● **Provided data**:
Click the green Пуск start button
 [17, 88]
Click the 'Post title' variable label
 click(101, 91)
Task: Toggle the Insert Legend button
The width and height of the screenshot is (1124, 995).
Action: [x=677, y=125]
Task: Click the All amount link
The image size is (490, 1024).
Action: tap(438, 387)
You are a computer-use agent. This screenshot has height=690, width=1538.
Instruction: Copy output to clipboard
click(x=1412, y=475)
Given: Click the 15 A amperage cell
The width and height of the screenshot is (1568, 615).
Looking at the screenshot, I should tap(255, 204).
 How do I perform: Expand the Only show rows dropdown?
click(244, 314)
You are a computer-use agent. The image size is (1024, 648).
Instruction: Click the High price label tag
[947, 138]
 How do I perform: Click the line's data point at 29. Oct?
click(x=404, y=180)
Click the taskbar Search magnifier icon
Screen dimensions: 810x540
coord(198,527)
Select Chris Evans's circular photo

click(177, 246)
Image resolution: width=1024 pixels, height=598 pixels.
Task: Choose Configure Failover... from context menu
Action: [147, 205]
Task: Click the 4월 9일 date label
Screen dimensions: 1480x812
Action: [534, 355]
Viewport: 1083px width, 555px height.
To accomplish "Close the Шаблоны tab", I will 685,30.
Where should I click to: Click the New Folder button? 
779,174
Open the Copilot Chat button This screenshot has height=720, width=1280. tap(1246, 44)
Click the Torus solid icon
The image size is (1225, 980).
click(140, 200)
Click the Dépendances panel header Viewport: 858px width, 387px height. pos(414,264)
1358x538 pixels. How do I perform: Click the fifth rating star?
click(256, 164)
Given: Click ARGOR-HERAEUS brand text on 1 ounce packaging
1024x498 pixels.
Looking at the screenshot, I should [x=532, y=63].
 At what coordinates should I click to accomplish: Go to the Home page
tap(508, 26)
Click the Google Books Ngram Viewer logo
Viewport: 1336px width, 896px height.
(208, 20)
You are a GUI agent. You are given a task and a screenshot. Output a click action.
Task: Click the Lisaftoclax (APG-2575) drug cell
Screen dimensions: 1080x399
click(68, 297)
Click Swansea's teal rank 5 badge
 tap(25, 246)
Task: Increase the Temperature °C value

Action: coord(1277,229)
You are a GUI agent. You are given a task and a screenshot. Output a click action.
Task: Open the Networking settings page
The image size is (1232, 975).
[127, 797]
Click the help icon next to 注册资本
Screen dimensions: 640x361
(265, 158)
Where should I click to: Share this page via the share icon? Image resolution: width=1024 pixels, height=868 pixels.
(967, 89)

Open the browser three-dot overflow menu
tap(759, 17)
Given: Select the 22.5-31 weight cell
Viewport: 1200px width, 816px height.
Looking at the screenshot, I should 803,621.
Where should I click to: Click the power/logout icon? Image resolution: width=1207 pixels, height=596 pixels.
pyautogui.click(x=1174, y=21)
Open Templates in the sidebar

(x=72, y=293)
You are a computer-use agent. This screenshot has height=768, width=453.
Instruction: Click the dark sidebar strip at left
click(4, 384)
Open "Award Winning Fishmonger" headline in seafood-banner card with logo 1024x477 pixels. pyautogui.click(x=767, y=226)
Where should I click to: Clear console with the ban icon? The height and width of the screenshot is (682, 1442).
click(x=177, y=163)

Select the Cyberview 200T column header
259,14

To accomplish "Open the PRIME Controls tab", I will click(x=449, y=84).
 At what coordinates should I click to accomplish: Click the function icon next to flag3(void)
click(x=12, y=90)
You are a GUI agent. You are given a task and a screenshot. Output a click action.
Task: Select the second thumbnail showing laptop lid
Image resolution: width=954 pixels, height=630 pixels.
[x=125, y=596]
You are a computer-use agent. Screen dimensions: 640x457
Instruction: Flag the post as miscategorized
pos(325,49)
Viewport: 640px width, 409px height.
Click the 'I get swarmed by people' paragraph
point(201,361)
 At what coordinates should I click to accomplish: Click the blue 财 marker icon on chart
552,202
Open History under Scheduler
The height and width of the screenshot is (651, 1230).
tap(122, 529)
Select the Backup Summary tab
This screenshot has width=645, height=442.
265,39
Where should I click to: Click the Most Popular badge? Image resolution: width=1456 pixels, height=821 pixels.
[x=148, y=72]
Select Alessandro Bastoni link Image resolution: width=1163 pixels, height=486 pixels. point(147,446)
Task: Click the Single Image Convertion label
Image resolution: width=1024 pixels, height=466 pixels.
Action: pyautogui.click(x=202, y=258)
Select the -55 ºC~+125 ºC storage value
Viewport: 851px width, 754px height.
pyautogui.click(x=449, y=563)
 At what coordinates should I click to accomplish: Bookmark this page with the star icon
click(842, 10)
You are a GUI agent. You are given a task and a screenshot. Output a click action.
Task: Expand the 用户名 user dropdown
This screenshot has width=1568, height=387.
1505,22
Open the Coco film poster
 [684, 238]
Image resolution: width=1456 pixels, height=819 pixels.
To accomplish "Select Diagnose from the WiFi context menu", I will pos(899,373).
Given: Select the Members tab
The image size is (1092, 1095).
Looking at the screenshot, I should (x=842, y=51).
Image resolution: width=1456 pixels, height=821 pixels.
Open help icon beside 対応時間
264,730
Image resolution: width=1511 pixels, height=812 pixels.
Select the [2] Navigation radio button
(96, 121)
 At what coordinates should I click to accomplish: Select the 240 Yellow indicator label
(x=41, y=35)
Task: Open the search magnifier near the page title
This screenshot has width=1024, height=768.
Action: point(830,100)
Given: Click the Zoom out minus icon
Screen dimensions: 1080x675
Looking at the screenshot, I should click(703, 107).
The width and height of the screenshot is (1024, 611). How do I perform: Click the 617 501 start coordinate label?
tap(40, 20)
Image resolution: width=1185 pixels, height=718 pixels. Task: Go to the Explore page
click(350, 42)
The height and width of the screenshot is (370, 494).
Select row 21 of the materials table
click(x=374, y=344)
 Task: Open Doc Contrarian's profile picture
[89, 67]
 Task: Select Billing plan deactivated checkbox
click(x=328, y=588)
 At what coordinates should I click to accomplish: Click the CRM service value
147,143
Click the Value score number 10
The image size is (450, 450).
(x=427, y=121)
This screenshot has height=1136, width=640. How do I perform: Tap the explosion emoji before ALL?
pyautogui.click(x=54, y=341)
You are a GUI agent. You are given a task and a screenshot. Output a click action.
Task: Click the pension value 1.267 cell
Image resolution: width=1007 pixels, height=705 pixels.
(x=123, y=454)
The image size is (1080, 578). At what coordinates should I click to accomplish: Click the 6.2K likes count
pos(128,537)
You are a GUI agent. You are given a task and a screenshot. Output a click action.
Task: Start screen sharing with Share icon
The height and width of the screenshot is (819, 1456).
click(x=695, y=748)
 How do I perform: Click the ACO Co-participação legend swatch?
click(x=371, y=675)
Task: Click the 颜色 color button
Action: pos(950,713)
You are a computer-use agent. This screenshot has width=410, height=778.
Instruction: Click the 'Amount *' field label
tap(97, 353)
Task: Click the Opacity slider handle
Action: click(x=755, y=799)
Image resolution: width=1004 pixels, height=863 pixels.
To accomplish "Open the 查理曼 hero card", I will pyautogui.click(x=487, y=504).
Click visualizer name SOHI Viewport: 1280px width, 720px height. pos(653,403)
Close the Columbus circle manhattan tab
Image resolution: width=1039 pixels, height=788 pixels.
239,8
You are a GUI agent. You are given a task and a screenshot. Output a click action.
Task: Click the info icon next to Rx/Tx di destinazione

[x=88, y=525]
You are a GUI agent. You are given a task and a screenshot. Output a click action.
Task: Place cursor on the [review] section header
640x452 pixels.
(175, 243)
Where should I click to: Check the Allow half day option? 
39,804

● **Exercise requirements**: The response should consist of every record above, reproduced exactly.

● **Reply**:
Click the green Пуск start button
 [17, 88]
Click the 'Post title' variable label
 click(101, 91)
Task: Toggle the Insert Legend button
The width and height of the screenshot is (1124, 995).
Action: [x=677, y=125]
Task: Click the All amount link
The image size is (490, 1024).
Action: tap(438, 387)
You are a computer-use agent. This screenshot has height=690, width=1538.
Instruction: Copy output to clipboard
click(x=1412, y=475)
Given: Click the 15 A amperage cell
The width and height of the screenshot is (1568, 615).
Looking at the screenshot, I should tap(255, 204).
 How do I perform: Expand the Only show rows dropdown?
click(244, 314)
You are a computer-use agent. The image size is (1024, 648).
Instruction: Click the High price label tag
[947, 138]
 How do I perform: Click the line's data point at 29. Oct?
click(x=404, y=180)
Click the taskbar Search magnifier icon
Screen dimensions: 810x540
coord(198,527)
Select Chris Evans's circular photo

click(177, 246)
Image resolution: width=1024 pixels, height=598 pixels.
Task: Choose Configure Failover... from context menu
Action: [147, 205]
Task: Click the 4월 9일 date label
Screen dimensions: 1480x812
Action: [534, 355]
Viewport: 1083px width, 555px height.
To accomplish "Close the Шаблоны tab", I will 685,30.
Where should I click to: Click the New Folder button? 
779,174
Open the Copilot Chat button This screenshot has height=720, width=1280. tap(1246, 44)
Click the Torus solid icon
The image size is (1225, 980).
click(140, 200)
Click the Dépendances panel header Viewport: 858px width, 387px height. pos(414,264)
1358x538 pixels. How do I perform: Click the fifth rating star?
click(256, 164)
Given: Click ARGOR-HERAEUS brand text on 1 ounce packaging
1024x498 pixels.
Looking at the screenshot, I should [x=532, y=63].
 At what coordinates should I click to accomplish: Go to the Home page
tap(508, 26)
Click the Google Books Ngram Viewer logo
Viewport: 1336px width, 896px height.
(208, 20)
You are a GUI agent. You are given a task and a screenshot. Output a click action.
Task: Click the Lisaftoclax (APG-2575) drug cell
Screen dimensions: 1080x399
click(68, 297)
Click Swansea's teal rank 5 badge
 tap(25, 246)
Task: Increase the Temperature °C value

Action: coord(1277,229)
You are a GUI agent. You are given a task and a screenshot. Output a click action.
Task: Open the Networking settings page
The image size is (1232, 975).
[127, 797]
Click the help icon next to 注册资本
Screen dimensions: 640x361
(265, 158)
Where should I click to: Share this page via the share icon? Image resolution: width=1024 pixels, height=868 pixels.
(967, 89)

Open the browser three-dot overflow menu
tap(759, 17)
Given: Select the 22.5-31 weight cell
Viewport: 1200px width, 816px height.
Looking at the screenshot, I should 803,621.
Where should I click to: Click the power/logout icon? Image resolution: width=1207 pixels, height=596 pixels.
pyautogui.click(x=1174, y=21)
Open Templates in the sidebar

(x=72, y=293)
You are a computer-use agent. This screenshot has height=768, width=453.
Instruction: Click the dark sidebar strip at left
click(4, 384)
Open "Award Winning Fishmonger" headline in seafood-banner card with logo 1024x477 pixels. pyautogui.click(x=767, y=226)
Where should I click to: Clear console with the ban icon? The height and width of the screenshot is (682, 1442).
click(x=177, y=163)

Select the Cyberview 200T column header
259,14

To accomplish "Open the PRIME Controls tab", I will click(x=449, y=84).
 At what coordinates should I click to accomplish: Click the function icon next to flag3(void)
click(x=12, y=90)
You are a GUI agent. You are given a task and a screenshot. Output a click action.
Task: Select the second thumbnail showing laptop lid
Image resolution: width=954 pixels, height=630 pixels.
[x=125, y=596]
You are a computer-use agent. Screen dimensions: 640x457
Instruction: Flag the post as miscategorized
pos(325,49)
Viewport: 640px width, 409px height.
Click the 'I get swarmed by people' paragraph
point(201,361)
 At what coordinates should I click to accomplish: Click the blue 财 marker icon on chart
552,202
Open History under Scheduler
The height and width of the screenshot is (651, 1230).
tap(122, 529)
Select the Backup Summary tab
This screenshot has width=645, height=442.
265,39
Where should I click to: Click the Most Popular badge? Image resolution: width=1456 pixels, height=821 pixels.
[x=148, y=72]
Select Alessandro Bastoni link Image resolution: width=1163 pixels, height=486 pixels. point(147,446)
Task: Click the Single Image Convertion label
Image resolution: width=1024 pixels, height=466 pixels.
Action: pyautogui.click(x=202, y=258)
Select the -55 ºC~+125 ºC storage value
Viewport: 851px width, 754px height.
pyautogui.click(x=449, y=563)
 At what coordinates should I click to accomplish: Bookmark this page with the star icon
click(842, 10)
You are a GUI agent. You are given a task and a screenshot. Output a click action.
Task: Expand the 用户名 user dropdown
This screenshot has width=1568, height=387.
1505,22
Open the Coco film poster
 [684, 238]
Image resolution: width=1456 pixels, height=819 pixels.
To accomplish "Select Diagnose from the WiFi context menu", I will pos(899,373).
Given: Select the Members tab
The image size is (1092, 1095).
Looking at the screenshot, I should (x=842, y=51).
Image resolution: width=1456 pixels, height=821 pixels.
Open help icon beside 対応時間
264,730
Image resolution: width=1511 pixels, height=812 pixels.
Select the [2] Navigation radio button
(96, 121)
 At what coordinates should I click to accomplish: Select the 240 Yellow indicator label
(x=41, y=35)
Task: Open the search magnifier near the page title
This screenshot has width=1024, height=768.
Action: point(830,100)
Given: Click the Zoom out minus icon
Screen dimensions: 1080x675
Looking at the screenshot, I should click(703, 107).
The width and height of the screenshot is (1024, 611). How do I perform: Click the 617 501 start coordinate label?
tap(40, 20)
Image resolution: width=1185 pixels, height=718 pixels. Task: Go to the Explore page
click(350, 42)
The height and width of the screenshot is (370, 494).
Select row 21 of the materials table
click(x=374, y=344)
 Task: Open Doc Contrarian's profile picture
[89, 67]
 Task: Select Billing plan deactivated checkbox
click(x=328, y=588)
 At what coordinates should I click to accomplish: Click the CRM service value
147,143
Click the Value score number 10
The image size is (450, 450).
(x=427, y=121)
This screenshot has height=1136, width=640. How do I perform: Tap the explosion emoji before ALL?
pyautogui.click(x=54, y=341)
You are a GUI agent. You are given a task and a screenshot. Output a click action.
Task: Click the pension value 1.267 cell
Image resolution: width=1007 pixels, height=705 pixels.
(x=123, y=454)
The image size is (1080, 578). At what coordinates should I click to accomplish: Click the 6.2K likes count
pos(128,537)
You are a GUI agent. You are given a task and a screenshot. Output a click action.
Task: Start screen sharing with Share icon
The height and width of the screenshot is (819, 1456).
click(x=695, y=748)
 How do I perform: Click the ACO Co-participação legend swatch?
click(x=371, y=675)
Task: Click the 颜色 color button
Action: pos(950,713)
You are a computer-use agent. This screenshot has width=410, height=778.
Instruction: Click the 'Amount *' field label
tap(97, 353)
Task: Click the Opacity slider handle
Action: click(x=755, y=799)
Image resolution: width=1004 pixels, height=863 pixels.
To accomplish "Open the 查理曼 hero card", I will pyautogui.click(x=487, y=504).
Click visualizer name SOHI Viewport: 1280px width, 720px height. pos(653,403)
Close the Columbus circle manhattan tab
Image resolution: width=1039 pixels, height=788 pixels.
239,8
You are a GUI agent. You are given a task and a screenshot. Output a click action.
Task: Click the info icon next to Rx/Tx di destinazione

[x=88, y=525]
You are a GUI agent. You are given a task and a screenshot. Output a click action.
Task: Place cursor on the [review] section header
640x452 pixels.
(175, 243)
Where should I click to: Check the Allow half day option? 
39,804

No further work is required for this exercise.